6.1.4 Aanbevelingen voor volgende studies

Op basis van de hierboven gevoerde discussie kunnen een aantal aanbevelingen worden gedaan voor eventuele volgende studies. In de eerste plaats zouden hierbij de manipulaties versterkt kunnen worden aangebracht om de mogelijke effecten te versterken, waarbij de betrokkenheid dient te worden gemeten.

Daarnaast zou het experiment onder een grotere populatie kunnen worden uitgevoerd, zodat er mogelijk meer significante verschillen kunnen worden gevonden. Hoewel er in deze studie genoeg numerieke verschillen in de resultaten konden worden ontdekt, waren de doelgroepen vaak te klein om daarbij significantie te bereiken.

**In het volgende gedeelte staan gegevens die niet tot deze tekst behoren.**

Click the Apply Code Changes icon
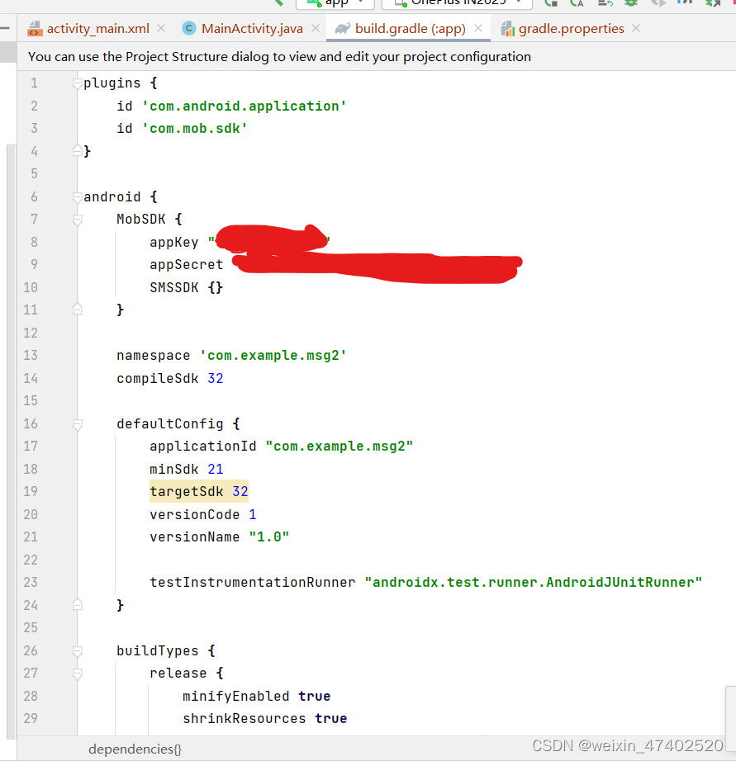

Verder is het interessant om nader te onderzoeken waarom de oudere groep respondenten een lagere intentionele respons had en welke vorm van een wervingsbrief dan beter zou werken. Wellicht kunnen hierbij ook andere variabelen worden toegevoegd en onderzocht. Tot slot is er nog de hierboven genoemde aanbeveling om de studie uit te voeren met meerdere soorten wervingsbrieven, hiermee zouden de resultaten meer kunnen gelden voor wervingsbrieven in het algemeen.